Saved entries

..........

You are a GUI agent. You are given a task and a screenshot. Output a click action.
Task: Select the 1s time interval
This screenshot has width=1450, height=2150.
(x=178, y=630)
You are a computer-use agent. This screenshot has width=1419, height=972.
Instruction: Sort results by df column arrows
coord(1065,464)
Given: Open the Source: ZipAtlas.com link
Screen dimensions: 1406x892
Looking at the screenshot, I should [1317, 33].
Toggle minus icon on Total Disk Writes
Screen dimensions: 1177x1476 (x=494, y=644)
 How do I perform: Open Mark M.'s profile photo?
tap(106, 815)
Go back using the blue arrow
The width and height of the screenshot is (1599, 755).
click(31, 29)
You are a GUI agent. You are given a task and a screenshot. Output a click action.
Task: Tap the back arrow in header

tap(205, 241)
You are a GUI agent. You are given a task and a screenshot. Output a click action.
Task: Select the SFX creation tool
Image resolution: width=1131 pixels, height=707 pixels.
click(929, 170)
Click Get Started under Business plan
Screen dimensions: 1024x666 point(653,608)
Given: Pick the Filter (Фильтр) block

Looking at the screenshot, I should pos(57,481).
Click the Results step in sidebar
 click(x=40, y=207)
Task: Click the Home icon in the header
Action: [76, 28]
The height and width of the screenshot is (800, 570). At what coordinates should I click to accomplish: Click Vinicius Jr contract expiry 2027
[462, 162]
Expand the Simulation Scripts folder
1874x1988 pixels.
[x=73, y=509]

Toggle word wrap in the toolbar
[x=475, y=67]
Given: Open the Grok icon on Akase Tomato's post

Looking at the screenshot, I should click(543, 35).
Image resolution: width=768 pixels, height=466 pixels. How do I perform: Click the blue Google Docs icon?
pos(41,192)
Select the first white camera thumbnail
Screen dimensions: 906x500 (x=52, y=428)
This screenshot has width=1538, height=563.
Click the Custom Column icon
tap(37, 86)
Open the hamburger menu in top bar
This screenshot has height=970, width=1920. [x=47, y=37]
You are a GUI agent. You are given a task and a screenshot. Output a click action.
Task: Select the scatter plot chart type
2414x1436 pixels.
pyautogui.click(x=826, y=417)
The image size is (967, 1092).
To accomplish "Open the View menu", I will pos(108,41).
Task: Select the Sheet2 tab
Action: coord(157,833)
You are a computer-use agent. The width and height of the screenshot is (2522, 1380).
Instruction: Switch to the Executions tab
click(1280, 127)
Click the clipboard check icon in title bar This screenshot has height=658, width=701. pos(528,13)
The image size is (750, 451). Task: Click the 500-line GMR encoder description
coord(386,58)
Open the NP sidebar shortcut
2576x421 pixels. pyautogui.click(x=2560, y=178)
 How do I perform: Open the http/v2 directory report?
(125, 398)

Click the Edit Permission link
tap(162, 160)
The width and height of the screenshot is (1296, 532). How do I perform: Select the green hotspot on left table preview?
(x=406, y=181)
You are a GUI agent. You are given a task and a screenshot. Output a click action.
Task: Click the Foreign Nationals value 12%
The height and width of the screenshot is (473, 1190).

..........

__WHAT TO WORK ON__. Render the rows above, from the beginning of the saved entries through the line containing "Looking at the screenshot, I should [1317, 33].", as a two-column CSV with the headers instruction and answer. Give one CSV line per row, put each field in quotes, and replace any line breaks inside a field with spaces.

__PROBLEM SOLUTION__.
instruction,answer
"You are a GUI agent. You are given a task and a screenshot. Output a click action. Task: Select the 1s time interval This screenshot has width=1450, height=2150.","(x=178, y=630)"
"You are a computer-use agent. This screenshot has width=1419, height=972. Instruction: Sort results by df column arrows","coord(1065,464)"
"Given: Open the Source: ZipAtlas.com link Screen dimensions: 1406x892","Looking at the screenshot, I should [1317, 33]."